How to complete this task:
Give back the full data, retyped precisely.

Data supplied:
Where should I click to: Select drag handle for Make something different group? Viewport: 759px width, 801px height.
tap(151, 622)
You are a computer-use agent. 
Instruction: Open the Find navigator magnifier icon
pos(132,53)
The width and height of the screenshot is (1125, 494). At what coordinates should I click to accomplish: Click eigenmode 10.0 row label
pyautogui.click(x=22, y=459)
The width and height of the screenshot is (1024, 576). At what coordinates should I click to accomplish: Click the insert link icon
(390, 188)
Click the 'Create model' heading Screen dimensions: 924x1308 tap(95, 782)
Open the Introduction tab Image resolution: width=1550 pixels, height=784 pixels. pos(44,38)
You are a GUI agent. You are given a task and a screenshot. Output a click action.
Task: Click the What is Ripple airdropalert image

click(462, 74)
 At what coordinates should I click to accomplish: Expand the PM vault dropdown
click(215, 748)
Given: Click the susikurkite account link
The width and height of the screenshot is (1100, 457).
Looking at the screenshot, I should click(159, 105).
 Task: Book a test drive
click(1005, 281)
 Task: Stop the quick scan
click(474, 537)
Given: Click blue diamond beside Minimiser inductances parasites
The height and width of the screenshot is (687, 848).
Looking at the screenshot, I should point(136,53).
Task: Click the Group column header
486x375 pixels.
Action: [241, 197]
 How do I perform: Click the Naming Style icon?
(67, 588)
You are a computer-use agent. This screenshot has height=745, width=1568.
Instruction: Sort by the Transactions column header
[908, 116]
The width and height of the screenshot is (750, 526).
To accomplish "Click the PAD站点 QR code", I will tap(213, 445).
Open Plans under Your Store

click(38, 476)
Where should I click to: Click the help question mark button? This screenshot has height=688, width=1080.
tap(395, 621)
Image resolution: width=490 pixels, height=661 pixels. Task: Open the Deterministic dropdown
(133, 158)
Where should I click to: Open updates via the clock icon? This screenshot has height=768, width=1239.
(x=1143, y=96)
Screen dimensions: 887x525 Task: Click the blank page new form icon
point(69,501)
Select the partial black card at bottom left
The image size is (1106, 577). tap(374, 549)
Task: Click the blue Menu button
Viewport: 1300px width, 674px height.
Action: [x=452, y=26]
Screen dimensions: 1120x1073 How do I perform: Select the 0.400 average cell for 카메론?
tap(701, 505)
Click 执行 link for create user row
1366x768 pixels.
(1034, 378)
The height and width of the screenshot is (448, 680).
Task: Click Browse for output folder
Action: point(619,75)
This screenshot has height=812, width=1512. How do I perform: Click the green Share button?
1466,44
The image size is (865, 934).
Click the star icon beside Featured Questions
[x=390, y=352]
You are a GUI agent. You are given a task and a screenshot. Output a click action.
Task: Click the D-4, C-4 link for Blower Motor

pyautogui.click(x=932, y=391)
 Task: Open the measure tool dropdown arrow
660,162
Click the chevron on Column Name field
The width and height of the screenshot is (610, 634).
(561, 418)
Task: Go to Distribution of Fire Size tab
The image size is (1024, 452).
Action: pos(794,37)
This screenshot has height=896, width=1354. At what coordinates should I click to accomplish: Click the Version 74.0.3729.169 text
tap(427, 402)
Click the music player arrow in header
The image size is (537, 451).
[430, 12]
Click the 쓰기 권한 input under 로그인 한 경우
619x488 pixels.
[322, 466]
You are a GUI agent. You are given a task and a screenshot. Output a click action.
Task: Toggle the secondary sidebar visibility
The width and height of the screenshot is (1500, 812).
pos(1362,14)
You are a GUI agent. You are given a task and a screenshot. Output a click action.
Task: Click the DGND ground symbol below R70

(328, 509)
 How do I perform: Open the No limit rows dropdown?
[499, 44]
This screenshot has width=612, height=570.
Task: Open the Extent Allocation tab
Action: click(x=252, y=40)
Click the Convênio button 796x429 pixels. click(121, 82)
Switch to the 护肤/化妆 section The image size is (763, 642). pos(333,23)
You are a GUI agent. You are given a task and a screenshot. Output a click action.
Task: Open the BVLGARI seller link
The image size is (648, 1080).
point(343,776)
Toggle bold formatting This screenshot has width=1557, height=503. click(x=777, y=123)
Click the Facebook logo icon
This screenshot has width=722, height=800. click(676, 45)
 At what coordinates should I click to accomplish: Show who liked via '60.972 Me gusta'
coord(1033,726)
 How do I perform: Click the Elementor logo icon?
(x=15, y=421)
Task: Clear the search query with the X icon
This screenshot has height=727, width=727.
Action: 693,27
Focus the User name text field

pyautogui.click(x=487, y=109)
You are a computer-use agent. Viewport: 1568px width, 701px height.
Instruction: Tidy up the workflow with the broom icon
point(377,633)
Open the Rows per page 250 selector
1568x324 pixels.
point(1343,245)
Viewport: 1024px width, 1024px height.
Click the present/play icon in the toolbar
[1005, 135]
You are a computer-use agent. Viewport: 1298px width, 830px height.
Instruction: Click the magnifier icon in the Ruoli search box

Task answer:
Where should I click to: Select drag handle for Make something different group? Viewport: 759px width, 801px height.
tap(151, 622)
You are a computer-use agent. 
Instruction: Open the Find navigator magnifier icon
pos(132,53)
The width and height of the screenshot is (1125, 494). At what coordinates should I click to accomplish: Click eigenmode 10.0 row label
pyautogui.click(x=22, y=459)
The width and height of the screenshot is (1024, 576). At what coordinates should I click to accomplish: Click the insert link icon
(390, 188)
Click the 'Create model' heading Screen dimensions: 924x1308 tap(95, 782)
Open the Introduction tab Image resolution: width=1550 pixels, height=784 pixels. pos(44,38)
You are a GUI agent. You are given a task and a screenshot. Output a click action.
Task: Click the What is Ripple airdropalert image

click(462, 74)
 At what coordinates should I click to accomplish: Expand the PM vault dropdown
click(215, 748)
Given: Click the susikurkite account link
The width and height of the screenshot is (1100, 457).
Looking at the screenshot, I should click(159, 105).
 Task: Book a test drive
click(1005, 281)
 Task: Stop the quick scan
click(474, 537)
Given: Click blue diamond beside Minimiser inductances parasites
The height and width of the screenshot is (687, 848).
Looking at the screenshot, I should point(136,53).
Task: Click the Group column header
486x375 pixels.
Action: [241, 197]
 How do I perform: Click the Naming Style icon?
(67, 588)
You are a computer-use agent. This screenshot has height=745, width=1568.
Instruction: Sort by the Transactions column header
[908, 116]
The width and height of the screenshot is (750, 526).
To accomplish "Click the PAD站点 QR code", I will tap(213, 445).
Open Plans under Your Store

click(38, 476)
Where should I click to: Click the help question mark button? This screenshot has height=688, width=1080.
tap(395, 621)
Image resolution: width=490 pixels, height=661 pixels. Task: Open the Deterministic dropdown
(133, 158)
Where should I click to: Open updates via the clock icon? This screenshot has height=768, width=1239.
(x=1143, y=96)
Screen dimensions: 887x525 Task: Click the blank page new form icon
point(69,501)
Select the partial black card at bottom left
The image size is (1106, 577). tap(374, 549)
Task: Click the blue Menu button
Viewport: 1300px width, 674px height.
Action: [x=452, y=26]
Screen dimensions: 1120x1073 How do I perform: Select the 0.400 average cell for 카메론?
tap(701, 505)
Click 执行 link for create user row
1366x768 pixels.
(1034, 378)
The height and width of the screenshot is (448, 680).
Task: Click Browse for output folder
Action: point(619,75)
This screenshot has height=812, width=1512. How do I perform: Click the green Share button?
1466,44
The image size is (865, 934).
Click the star icon beside Featured Questions
[x=390, y=352]
You are a GUI agent. You are given a task and a screenshot. Output a click action.
Task: Click the D-4, C-4 link for Blower Motor

pyautogui.click(x=932, y=391)
 Task: Open the measure tool dropdown arrow
660,162
Click the chevron on Column Name field
The width and height of the screenshot is (610, 634).
(561, 418)
Task: Go to Distribution of Fire Size tab
The image size is (1024, 452).
Action: pos(794,37)
This screenshot has height=896, width=1354. At what coordinates should I click to accomplish: Click the Version 74.0.3729.169 text
tap(427, 402)
Click the music player arrow in header
The image size is (537, 451).
[430, 12]
Click the 쓰기 권한 input under 로그인 한 경우
619x488 pixels.
[322, 466]
You are a GUI agent. You are given a task and a screenshot. Output a click action.
Task: Toggle the secondary sidebar visibility
The width and height of the screenshot is (1500, 812).
pos(1362,14)
You are a GUI agent. You are given a task and a screenshot. Output a click action.
Task: Click the DGND ground symbol below R70

(328, 509)
 How do I perform: Open the No limit rows dropdown?
[499, 44]
This screenshot has width=612, height=570.
Task: Open the Extent Allocation tab
Action: click(x=252, y=40)
Click the Convênio button 796x429 pixels. click(121, 82)
Switch to the 护肤/化妆 section The image size is (763, 642). pos(333,23)
You are a GUI agent. You are given a task and a screenshot. Output a click action.
Task: Open the BVLGARI seller link
The image size is (648, 1080).
point(343,776)
Toggle bold formatting This screenshot has width=1557, height=503. click(x=777, y=123)
Click the Facebook logo icon
This screenshot has width=722, height=800. click(676, 45)
 At what coordinates should I click to accomplish: Show who liked via '60.972 Me gusta'
coord(1033,726)
 How do I perform: Click the Elementor logo icon?
(x=15, y=421)
Task: Clear the search query with the X icon
This screenshot has height=727, width=727.
Action: 693,27
Focus the User name text field

pyautogui.click(x=487, y=109)
You are a computer-use agent. Viewport: 1568px width, 701px height.
Instruction: Tidy up the workflow with the broom icon
point(377,633)
Open the Rows per page 250 selector
1568x324 pixels.
point(1343,245)
Viewport: 1024px width, 1024px height.
Click the present/play icon in the toolbar
[1005, 135]
You are a computer-use agent. Viewport: 1298px width, 830px height.
Instruction: Click the magnifier icon in the Ruoli search box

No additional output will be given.